:: Problem requirements ::
Would you please output the data exactly, omitting no line?

* * *

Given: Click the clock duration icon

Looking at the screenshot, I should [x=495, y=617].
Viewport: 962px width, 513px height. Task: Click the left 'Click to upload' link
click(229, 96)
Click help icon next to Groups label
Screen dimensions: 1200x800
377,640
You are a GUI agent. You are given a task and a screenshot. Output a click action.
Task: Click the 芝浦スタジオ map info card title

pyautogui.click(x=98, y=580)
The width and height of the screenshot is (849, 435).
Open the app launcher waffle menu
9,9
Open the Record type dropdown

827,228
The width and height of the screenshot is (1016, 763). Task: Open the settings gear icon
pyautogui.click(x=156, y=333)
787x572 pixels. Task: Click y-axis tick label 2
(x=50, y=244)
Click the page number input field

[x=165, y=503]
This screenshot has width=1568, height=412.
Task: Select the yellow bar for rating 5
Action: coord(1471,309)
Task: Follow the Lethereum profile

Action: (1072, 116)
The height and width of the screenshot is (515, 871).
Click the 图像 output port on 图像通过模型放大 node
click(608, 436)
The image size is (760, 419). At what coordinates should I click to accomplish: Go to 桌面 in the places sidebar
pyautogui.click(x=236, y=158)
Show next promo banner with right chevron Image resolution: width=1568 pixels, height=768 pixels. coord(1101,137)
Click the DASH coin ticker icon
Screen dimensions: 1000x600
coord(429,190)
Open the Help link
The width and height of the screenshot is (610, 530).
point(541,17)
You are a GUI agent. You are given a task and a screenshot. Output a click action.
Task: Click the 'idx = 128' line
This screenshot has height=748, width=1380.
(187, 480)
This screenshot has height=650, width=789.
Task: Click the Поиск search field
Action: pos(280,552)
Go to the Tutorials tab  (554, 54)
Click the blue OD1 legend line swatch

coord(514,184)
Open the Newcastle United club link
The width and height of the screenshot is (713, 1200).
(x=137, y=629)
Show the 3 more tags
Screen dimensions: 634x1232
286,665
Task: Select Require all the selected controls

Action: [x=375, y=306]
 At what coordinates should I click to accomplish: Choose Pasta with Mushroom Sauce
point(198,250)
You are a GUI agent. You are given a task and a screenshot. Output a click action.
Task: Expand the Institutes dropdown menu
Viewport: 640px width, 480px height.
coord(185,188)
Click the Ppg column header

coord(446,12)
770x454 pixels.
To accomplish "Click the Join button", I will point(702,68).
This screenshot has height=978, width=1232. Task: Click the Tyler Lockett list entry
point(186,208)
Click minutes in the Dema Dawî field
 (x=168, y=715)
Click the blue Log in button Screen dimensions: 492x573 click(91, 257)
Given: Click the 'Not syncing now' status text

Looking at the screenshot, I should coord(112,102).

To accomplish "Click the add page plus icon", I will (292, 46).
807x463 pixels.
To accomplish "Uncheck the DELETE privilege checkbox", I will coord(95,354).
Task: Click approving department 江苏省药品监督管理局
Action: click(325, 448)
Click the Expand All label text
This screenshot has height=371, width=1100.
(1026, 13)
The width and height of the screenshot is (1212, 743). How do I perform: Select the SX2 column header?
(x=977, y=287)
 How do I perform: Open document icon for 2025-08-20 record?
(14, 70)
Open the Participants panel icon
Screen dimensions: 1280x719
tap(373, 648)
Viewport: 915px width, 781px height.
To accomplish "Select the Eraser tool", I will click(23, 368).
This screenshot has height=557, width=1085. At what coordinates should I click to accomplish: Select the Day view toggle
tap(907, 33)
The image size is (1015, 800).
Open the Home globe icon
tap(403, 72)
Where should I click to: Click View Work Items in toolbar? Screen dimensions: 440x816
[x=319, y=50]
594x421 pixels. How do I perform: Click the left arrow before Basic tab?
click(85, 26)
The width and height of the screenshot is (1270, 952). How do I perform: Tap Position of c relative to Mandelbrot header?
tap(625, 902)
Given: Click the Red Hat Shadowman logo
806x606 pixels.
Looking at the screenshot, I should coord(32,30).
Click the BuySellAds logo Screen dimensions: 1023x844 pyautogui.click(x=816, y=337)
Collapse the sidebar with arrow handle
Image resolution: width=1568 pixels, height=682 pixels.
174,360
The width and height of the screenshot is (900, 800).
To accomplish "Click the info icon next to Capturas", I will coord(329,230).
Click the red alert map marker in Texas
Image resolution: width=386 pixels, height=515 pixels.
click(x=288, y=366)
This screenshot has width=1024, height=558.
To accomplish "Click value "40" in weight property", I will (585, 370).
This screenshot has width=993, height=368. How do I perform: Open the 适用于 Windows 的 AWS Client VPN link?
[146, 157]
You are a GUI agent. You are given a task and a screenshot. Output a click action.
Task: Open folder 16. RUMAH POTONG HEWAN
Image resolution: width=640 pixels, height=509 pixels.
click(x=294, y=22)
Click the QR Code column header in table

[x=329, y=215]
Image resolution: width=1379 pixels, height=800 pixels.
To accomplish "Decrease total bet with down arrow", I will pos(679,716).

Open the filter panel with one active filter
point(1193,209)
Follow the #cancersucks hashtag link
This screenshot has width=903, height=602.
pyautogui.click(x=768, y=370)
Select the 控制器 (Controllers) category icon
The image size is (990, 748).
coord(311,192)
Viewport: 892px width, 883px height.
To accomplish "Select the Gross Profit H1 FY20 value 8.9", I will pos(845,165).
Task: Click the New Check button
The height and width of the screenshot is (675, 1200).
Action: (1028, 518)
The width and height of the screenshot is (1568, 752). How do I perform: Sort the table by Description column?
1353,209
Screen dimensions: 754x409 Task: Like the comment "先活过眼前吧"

* * *

:: Exercise solution ::
Given: Click the clock duration icon

Looking at the screenshot, I should [x=495, y=617].
Viewport: 962px width, 513px height. Task: Click the left 'Click to upload' link
click(229, 96)
Click help icon next to Groups label
Screen dimensions: 1200x800
377,640
You are a GUI agent. You are given a task and a screenshot. Output a click action.
Task: Click the 芝浦スタジオ map info card title

pyautogui.click(x=98, y=580)
The width and height of the screenshot is (849, 435).
Open the app launcher waffle menu
9,9
Open the Record type dropdown

827,228
The width and height of the screenshot is (1016, 763). Task: Open the settings gear icon
pyautogui.click(x=156, y=333)
787x572 pixels. Task: Click y-axis tick label 2
(x=50, y=244)
Click the page number input field

[x=165, y=503]
This screenshot has width=1568, height=412.
Task: Select the yellow bar for rating 5
Action: coord(1471,309)
Task: Follow the Lethereum profile

Action: (1072, 116)
The height and width of the screenshot is (515, 871).
Click the 图像 output port on 图像通过模型放大 node
click(608, 436)
The image size is (760, 419). At what coordinates should I click to accomplish: Go to 桌面 in the places sidebar
pyautogui.click(x=236, y=158)
Show next promo banner with right chevron Image resolution: width=1568 pixels, height=768 pixels. coord(1101,137)
Click the DASH coin ticker icon
Screen dimensions: 1000x600
coord(429,190)
Open the Help link
The width and height of the screenshot is (610, 530).
point(541,17)
You are a GUI agent. You are given a task and a screenshot. Output a click action.
Task: Click the 'idx = 128' line
This screenshot has height=748, width=1380.
(187, 480)
This screenshot has height=650, width=789.
Task: Click the Поиск search field
Action: pos(280,552)
Go to the Tutorials tab  (554, 54)
Click the blue OD1 legend line swatch

coord(514,184)
Open the Newcastle United club link
The width and height of the screenshot is (713, 1200).
(x=137, y=629)
Show the 3 more tags
Screen dimensions: 634x1232
286,665
Task: Select Require all the selected controls

Action: [x=375, y=306]
 At what coordinates should I click to accomplish: Choose Pasta with Mushroom Sauce
point(198,250)
You are a GUI agent. You are given a task and a screenshot. Output a click action.
Task: Expand the Institutes dropdown menu
Viewport: 640px width, 480px height.
coord(185,188)
Click the Ppg column header

coord(446,12)
770x454 pixels.
To accomplish "Click the Join button", I will point(702,68).
This screenshot has height=978, width=1232. Task: Click the Tyler Lockett list entry
point(186,208)
Click minutes in the Dema Dawî field
 (x=168, y=715)
Click the blue Log in button Screen dimensions: 492x573 click(91, 257)
Given: Click the 'Not syncing now' status text

Looking at the screenshot, I should coord(112,102).

To accomplish "Click the add page plus icon", I will (292, 46).
807x463 pixels.
To accomplish "Uncheck the DELETE privilege checkbox", I will coord(95,354).
Task: Click approving department 江苏省药品监督管理局
Action: click(325, 448)
Click the Expand All label text
This screenshot has height=371, width=1100.
(1026, 13)
The width and height of the screenshot is (1212, 743). How do I perform: Select the SX2 column header?
(x=977, y=287)
 How do I perform: Open document icon for 2025-08-20 record?
(14, 70)
Open the Participants panel icon
Screen dimensions: 1280x719
tap(373, 648)
Viewport: 915px width, 781px height.
To accomplish "Select the Eraser tool", I will click(23, 368).
This screenshot has height=557, width=1085. At what coordinates should I click to accomplish: Select the Day view toggle
tap(907, 33)
The image size is (1015, 800).
Open the Home globe icon
tap(403, 72)
Where should I click to: Click View Work Items in toolbar? Screen dimensions: 440x816
[x=319, y=50]
594x421 pixels. How do I perform: Click the left arrow before Basic tab?
click(85, 26)
The width and height of the screenshot is (1270, 952). How do I perform: Tap Position of c relative to Mandelbrot header?
tap(625, 902)
Given: Click the Red Hat Shadowman logo
806x606 pixels.
Looking at the screenshot, I should coord(32,30).
Click the BuySellAds logo Screen dimensions: 1023x844 pyautogui.click(x=816, y=337)
Collapse the sidebar with arrow handle
Image resolution: width=1568 pixels, height=682 pixels.
174,360
The width and height of the screenshot is (900, 800).
To accomplish "Click the info icon next to Capturas", I will coord(329,230).
Click the red alert map marker in Texas
Image resolution: width=386 pixels, height=515 pixels.
click(x=288, y=366)
This screenshot has width=1024, height=558.
To accomplish "Click value "40" in weight property", I will (585, 370).
This screenshot has width=993, height=368. How do I perform: Open the 适用于 Windows 的 AWS Client VPN link?
[146, 157]
You are a GUI agent. You are given a task and a screenshot. Output a click action.
Task: Open folder 16. RUMAH POTONG HEWAN
Image resolution: width=640 pixels, height=509 pixels.
click(x=294, y=22)
Click the QR Code column header in table

[x=329, y=215]
Image resolution: width=1379 pixels, height=800 pixels.
To accomplish "Decrease total bet with down arrow", I will pos(679,716).

Open the filter panel with one active filter
point(1193,209)
Follow the #cancersucks hashtag link
This screenshot has width=903, height=602.
pyautogui.click(x=768, y=370)
Select the 控制器 (Controllers) category icon
The image size is (990, 748).
coord(311,192)
Viewport: 892px width, 883px height.
To accomplish "Select the Gross Profit H1 FY20 value 8.9", I will pos(845,165).
Task: Click the New Check button
The height and width of the screenshot is (675, 1200).
Action: (1028, 518)
The width and height of the screenshot is (1568, 752). How do I perform: Sort the table by Description column?
1353,209
Screen dimensions: 754x409 Task: Like the comment "先活过眼前吧"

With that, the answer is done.